High blood pressure is not a disease, in my opinion; it is a result of a disturbance. Reduce the disturbance, and the excessive pressure will fall. I now know that I need not worry about a pressure in an adult that is less than 160/100 mm Hg. But employing a generalist naturopathic approach to health improvement is usually the place to start, anyway, and in doing so, most abnormal pressures should begin to reduce. 

Bloodless Surgery 

One of the conference highlights for me was a talk by Dr Matthew Robinson, who was a protégé of Jim Sensenig, having studied with Jim for 4 years. Jim taught him the method of manually reducing a hiatal hernia, along with other techniques. Dr Robinson had an old copy of Dr Wendel’s book, Bloodless Surgery.4 He told us how he had to read it several times to understand what Wendel was saying. He spent a number of years studying Wendel’s writing and applying his techniques, and eventually reduced his treatment from a comprehensive set of about 30 movements to a more efficient set of 10 movements, which he demonstrated and then coached us through.   

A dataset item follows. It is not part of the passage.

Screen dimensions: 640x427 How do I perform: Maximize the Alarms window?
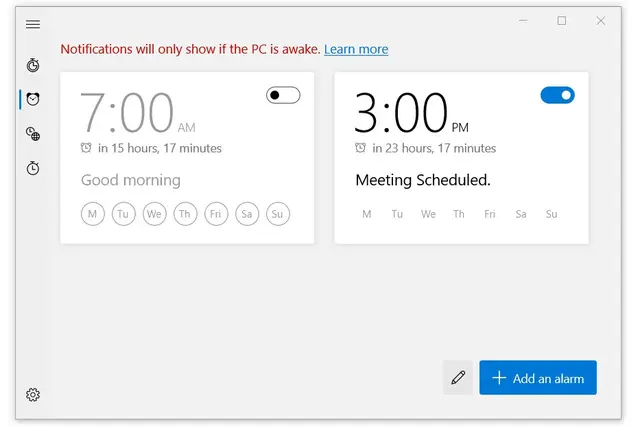click(x=562, y=20)
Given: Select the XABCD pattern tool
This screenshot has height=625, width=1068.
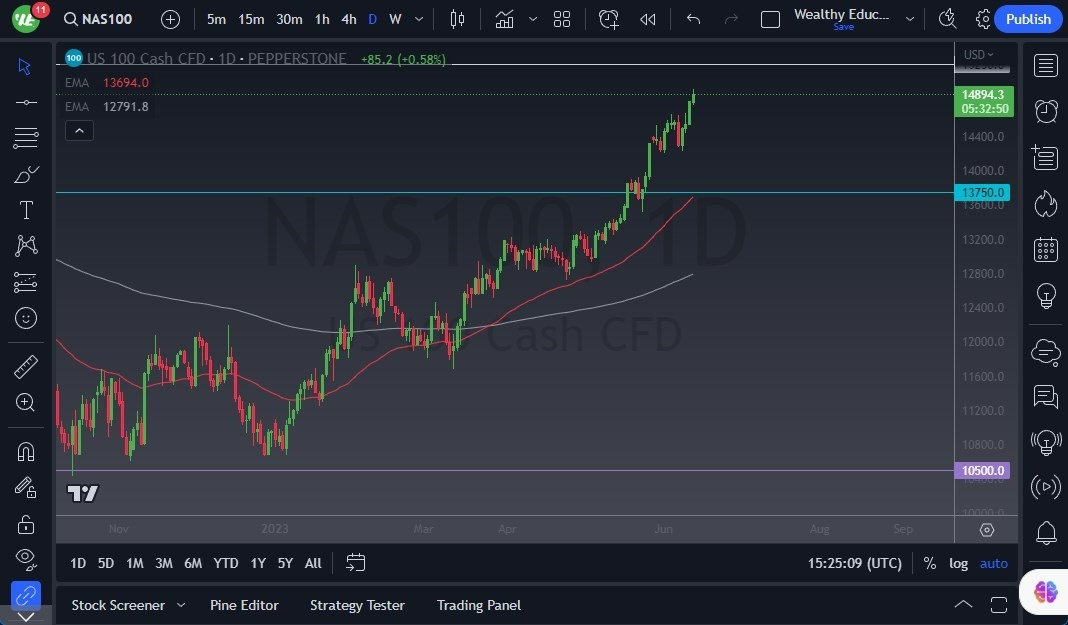Looking at the screenshot, I should click(26, 246).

My first clinic was in McMinnville, Oregon, in 1979, where years before, there had been a hospital set up to do bloodless surgery, run by a naturopathic doctor, Dr White. My clinic was called the White Oak Naturopathic Clinic. In the early 1980s, my partner and I occasionally got a call from old patients of Dr White, wondering if the clinic was still that of Dr White and whether we still did the old bloodless surgery. I was familiar with the concept of bloodless surgery. I had learned the hiatal hernia reduction in school, along with Jim. I used it often in practice, but had long wondered about other techniques that might prove equally valuable. But I did not know where to get that information, and filed that, along with many other things, in the “lost medicine” category. I thank Dr Robinson for his dedication to bringing this valuable information back to us. If you are interested, I would recommend that you check out the recording of Dr Robinson’s presentation.   

We learn from studies and we learn from books, but I think medicine is mostly learned from colleagues. This is how we are learning to treat Covid-19. Originally medicine is learned by apprenticeship, and then we go on to discover things, and write about them, and teach the ones that work to each other.  

Respectfully, 

Jared L. Zeff, ND, VNMI, LAc 

References

  1. Therapeutics Initiative. Using Best Evidence for the Management of Hypertension. Therapeutics Letter. May-June 2017. Available at: https://www.ti.ubc.ca/wordpress/wp-content/uploads/2017/09/106.pdf. Accessed July 22, 2021. 
  1. Cameron JS, Hicks J. Frederick Akbar Mahomed and his role in the description of hypertension at Guy’s Hospital. Kidney Int. 1996;49(5):1488-1506.  
  1. Alexander MR. Hypertension. Practice Essentials. February 22, 2019. Medscape Web site. https://emedicine.medscape.com/article/241381-overview#a1. Accessed July 29, 2021. 
  1. Wendel P. Bloodless Surgery. United Kingdom: Society of Metaphysicians Ltd; 1992.   

Jared L. Zeff, ND, VNMI, LAc is a licensed doctor of naturopathic medicine and a licensed acupuncturist. In addition to functioning as Medical Director at the Salmon Creek Naturopathic Clinic in Vancouver, WA, Dr Zeff taught on the faculty at National University of Natural Medicine in Portland, OR, where he was also Dean from 1988 to 1993, and holds a professorship in Naturopathic Medicine. Dr Zeff is a graduate of the University of California, NCNM, and the Emperor’s College of Traditional Oriental Medicine. He, along with Pamela Snider, is the author of the AANP’s Definition of Naturopathic Medicine, and the Therapeutic Order concept.